Wine Components: Tannin

One question leads to another!

Question from Jim: Thanks for you reply. “Practicing” sounds like a lot of fun! You mentioned acid and tannin. What are they and why are they important?

Reply: Nice to hear back from you, Jim! Another good question. I’ll take one component at a time so this isn’t too long. Let’s start with tannin.

Winemakers love tannin because it’s an antioxidant – a natural preservative. It’s the thing that’s supposed to make red wine “heart smart”. It’s found in lots of fruits and vegetables, in tea and oak, among many other things.
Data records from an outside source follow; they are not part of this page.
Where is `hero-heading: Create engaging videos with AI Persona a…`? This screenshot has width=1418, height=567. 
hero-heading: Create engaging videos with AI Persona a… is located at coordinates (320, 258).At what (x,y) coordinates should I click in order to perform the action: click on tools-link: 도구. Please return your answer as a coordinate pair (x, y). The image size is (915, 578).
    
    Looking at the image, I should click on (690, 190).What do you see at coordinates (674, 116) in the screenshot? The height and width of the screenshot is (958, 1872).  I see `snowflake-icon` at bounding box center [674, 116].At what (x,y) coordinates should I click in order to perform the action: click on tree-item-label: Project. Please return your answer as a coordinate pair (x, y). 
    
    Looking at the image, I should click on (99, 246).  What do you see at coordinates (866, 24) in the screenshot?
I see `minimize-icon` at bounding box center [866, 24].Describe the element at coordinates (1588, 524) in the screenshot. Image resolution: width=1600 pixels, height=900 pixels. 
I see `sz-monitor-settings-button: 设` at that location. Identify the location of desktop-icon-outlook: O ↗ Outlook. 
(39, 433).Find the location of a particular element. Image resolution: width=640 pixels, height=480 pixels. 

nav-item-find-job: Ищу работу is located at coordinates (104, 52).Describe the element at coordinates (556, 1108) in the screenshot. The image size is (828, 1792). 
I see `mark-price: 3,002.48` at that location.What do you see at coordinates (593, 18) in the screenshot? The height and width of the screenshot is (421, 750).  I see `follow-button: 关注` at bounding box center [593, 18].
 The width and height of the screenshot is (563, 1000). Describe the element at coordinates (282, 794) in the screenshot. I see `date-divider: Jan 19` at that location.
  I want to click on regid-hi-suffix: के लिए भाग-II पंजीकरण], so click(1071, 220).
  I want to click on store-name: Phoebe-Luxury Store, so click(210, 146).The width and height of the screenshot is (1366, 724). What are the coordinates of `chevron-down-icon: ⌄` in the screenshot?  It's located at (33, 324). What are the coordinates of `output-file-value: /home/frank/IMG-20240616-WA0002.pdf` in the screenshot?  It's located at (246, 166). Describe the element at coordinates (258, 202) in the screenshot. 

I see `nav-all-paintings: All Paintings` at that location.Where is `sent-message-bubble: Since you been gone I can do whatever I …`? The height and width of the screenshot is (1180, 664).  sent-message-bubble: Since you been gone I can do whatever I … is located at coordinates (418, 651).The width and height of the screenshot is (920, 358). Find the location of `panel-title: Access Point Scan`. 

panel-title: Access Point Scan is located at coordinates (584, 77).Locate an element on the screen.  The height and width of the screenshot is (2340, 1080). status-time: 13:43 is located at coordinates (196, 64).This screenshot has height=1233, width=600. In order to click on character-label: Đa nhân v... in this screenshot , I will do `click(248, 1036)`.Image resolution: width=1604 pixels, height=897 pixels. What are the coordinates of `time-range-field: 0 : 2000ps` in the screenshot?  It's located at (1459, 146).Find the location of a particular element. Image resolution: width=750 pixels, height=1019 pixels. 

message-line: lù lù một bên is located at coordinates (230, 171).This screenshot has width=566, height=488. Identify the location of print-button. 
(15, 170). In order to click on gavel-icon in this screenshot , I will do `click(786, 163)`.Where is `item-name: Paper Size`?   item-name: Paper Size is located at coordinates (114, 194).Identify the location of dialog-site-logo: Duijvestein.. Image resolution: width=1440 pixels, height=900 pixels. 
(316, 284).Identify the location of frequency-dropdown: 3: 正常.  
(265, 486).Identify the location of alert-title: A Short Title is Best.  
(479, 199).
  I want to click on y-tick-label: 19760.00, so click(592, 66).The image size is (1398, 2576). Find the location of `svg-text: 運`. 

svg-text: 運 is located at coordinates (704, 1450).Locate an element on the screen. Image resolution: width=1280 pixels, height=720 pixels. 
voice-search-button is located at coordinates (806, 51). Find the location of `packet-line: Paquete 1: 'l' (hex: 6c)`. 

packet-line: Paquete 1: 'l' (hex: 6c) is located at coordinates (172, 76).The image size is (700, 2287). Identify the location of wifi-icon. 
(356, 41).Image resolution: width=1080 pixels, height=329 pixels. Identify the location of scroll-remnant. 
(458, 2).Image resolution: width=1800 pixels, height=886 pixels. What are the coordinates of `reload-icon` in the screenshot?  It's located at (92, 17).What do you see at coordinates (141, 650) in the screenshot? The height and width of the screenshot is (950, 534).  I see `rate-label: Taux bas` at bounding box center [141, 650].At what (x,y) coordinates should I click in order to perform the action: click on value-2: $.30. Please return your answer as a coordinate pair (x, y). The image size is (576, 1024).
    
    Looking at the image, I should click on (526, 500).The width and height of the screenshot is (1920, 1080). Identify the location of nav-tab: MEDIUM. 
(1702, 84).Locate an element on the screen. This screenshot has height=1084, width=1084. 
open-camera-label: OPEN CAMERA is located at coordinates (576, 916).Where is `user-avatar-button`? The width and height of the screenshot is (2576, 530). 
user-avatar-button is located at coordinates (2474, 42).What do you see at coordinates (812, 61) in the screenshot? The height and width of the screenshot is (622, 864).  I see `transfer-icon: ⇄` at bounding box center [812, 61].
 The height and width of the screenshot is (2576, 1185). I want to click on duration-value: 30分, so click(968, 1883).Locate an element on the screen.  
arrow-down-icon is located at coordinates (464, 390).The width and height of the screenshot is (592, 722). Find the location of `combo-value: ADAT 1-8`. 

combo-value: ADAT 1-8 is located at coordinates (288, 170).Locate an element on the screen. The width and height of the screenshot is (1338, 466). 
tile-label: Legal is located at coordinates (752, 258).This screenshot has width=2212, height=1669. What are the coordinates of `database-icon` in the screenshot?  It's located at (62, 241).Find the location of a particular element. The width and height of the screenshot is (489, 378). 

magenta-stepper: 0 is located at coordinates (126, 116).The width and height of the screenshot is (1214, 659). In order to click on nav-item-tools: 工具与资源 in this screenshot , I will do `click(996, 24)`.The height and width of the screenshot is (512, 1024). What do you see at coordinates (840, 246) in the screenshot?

The biggest source of tannin in wine is the grape skins. Other sources are the seeds, stems and oak (wine barrels contribute wood tannin if they’re relatively new). Red wines are almost always higher in tannin than white, because the winemaker must ferment the juice and skins together to get the purple color.  The juice of most wine grapes is clear, regardless of the skin color. Along with color, the skins contribute flavor, texture, heft and tannin. The extracts from the skins are responsible, to a great extent, for our perception that red wine is more like food than white wine.

Some varieties are more tannic than others and the variation is mainly due to the thickness of the grape skin. Cabernet Sauvignon is thick skinned and fairly reliably tannic compared to Pinot Noir, a thin-skinned grape. 

As I said in the last post, tannin has a drying effect. It runs around your mouth seeking out protein and then gloms on to it so you get a sense of grip. It also makes your teeth feel furry.

Why do you care? Well, tannin is part of the wine’s texture. A chalky sensation is too tannic, a chewy mouthfeel is appealing to lots of folks. 

It’s also part of a group called polyphenols, and these anti-oxidants help prolong the wine’s life.  The more tannic the wine, provided it’s balanced with the other components, the longer its life in the bottle, when stored properly. So tannic red wine is astringent in its youth but, with bottle aging, tannin decreases and the wine feels softer and more velvety on the palate. And, aging is the only way to bring out the subtle, complex secondary aromas and flavors, beyond youthful fruitiness. The only way to find out if you like these secondary characteristics is to try a few well-aged reds. Sometimes it’s an acquired taste. 

I hope that helps! On to acid, next!